これは http://mitochondrion.jp/ に掲載している「医学日記」を、諸般の便宜のために、 1 記事 1 ファイルとして形成し直したものです。 簡単なプログラムで自動生成しているので、体裁の乱れなどが一部にあるかと思われますが、ご容赦ください。
私は、読書家ではない。 学校の図書室の本を貪るように読んでいた小学生の頃に比べると、読書量は 10 分の 1 以下に落ちたのではないか。 特に、小説の類を読まなくなった。 ここ数年、読んだ小説といえば、宮城谷昌光と塩野七生ぐらいである。 宮城谷も塩野も、歴史小説で知られた作家であり、宮城谷は古代中国、特に戦国時代以前を、塩野はイタリアを、それぞれ舞台にした作品が多い。
宮城谷の作品の中で、私が最も好きなのは『晏子』である。 これは、春秋時代の斉国の名宰相である晏嬰と、その父である晏弱とを描いた作品である。 『晏子』には名場面がいくつもあるが、その中で、私が最も好きな箇所を引用しよう。 斉国の「光」という名の太子が、宰相である崔杼に補佐されて斉軍を率い、晋国を盟主とする連合軍の一員として鄭国を攻撃した場面である。 文中の「臨シ」は斉国の首都であって、シの字は「輜」の車偏を三水にしたものである。また、霊公というのは、斉国の君主である。 この時、太子光は霊公から疎まれつつあり、ひょっとすると太子の地位を剥奪されかねない状況にあり、それを防ぐために崔杼が腐心している、という状況である。

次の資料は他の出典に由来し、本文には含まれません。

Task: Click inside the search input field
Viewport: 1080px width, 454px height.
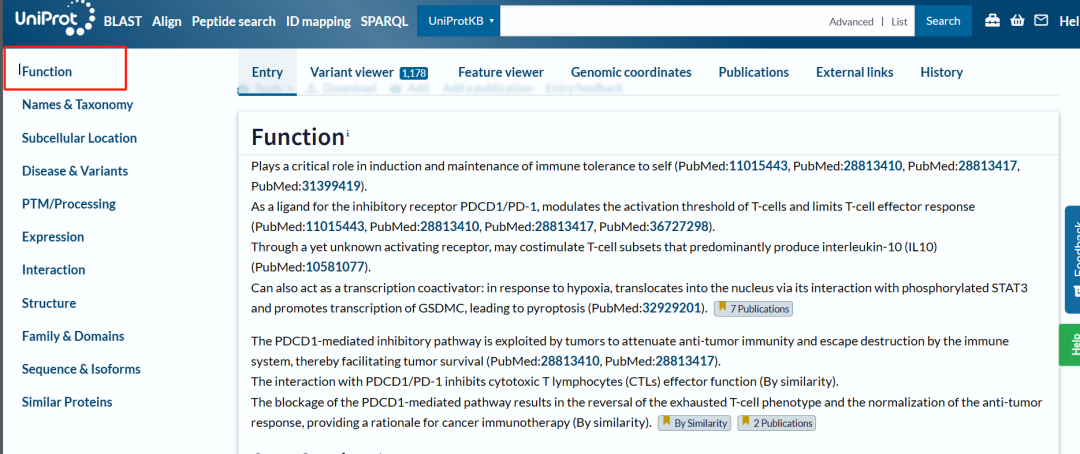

晋の命令で諸侯が鄭を攻めることになった。崔杼は太子光にきびしい顔をむけ、
「励まれよ」
と、いい、電光石火の速さで臨シを出ると、斉軍をすさまじい勢いで鄭国に侵入させた。
会同の場所である牛首に一番乗りをしたのが斉軍であることを知った諸侯は、いちように賛嘆し、
「さすがに崔杼よ」
と、かげでは斉の宰相をほめ、おもてでは斉の太子の速攻をたたえた。
--- ひとまず、これでよかろう。
と、崔杼はおもった。かれの気くばりと手くばりとは、晋のためではなく、遠くはなれたところでこちらをみているにちがいない霊公を意識したものである。
途中で、太子光は、
「なにゆえ、かように急ぐ」
と、不審の声をあげたが、崔杼は、
--- ご自分でお考えなされよ。
と、いわんばかりに、寡黙を通した。太子光は崔杼の気色の悪さを怪しみ、
「人変わりしたようだ」
と、左右にこぼしたので、それをきいた崔杼は舌打ちし、あえて面語して、
「この戦いは、ご自身のために、全力をつくさねばなりません」
と、諭した。全力をつくすということは、全力ですすむということからはじまる、そういうことをいちいちいわねば、この太子は理解できない。
この「全力をつくすということは、全力ですすむということからはじまる」というのは、重要な考え方である。 学生に置きかえてみれば「全力で学ぶということは、講義室で最前列に座ることからはじまる」と、いえよう。 諸君は、全力で学問に向き合っているだろうか。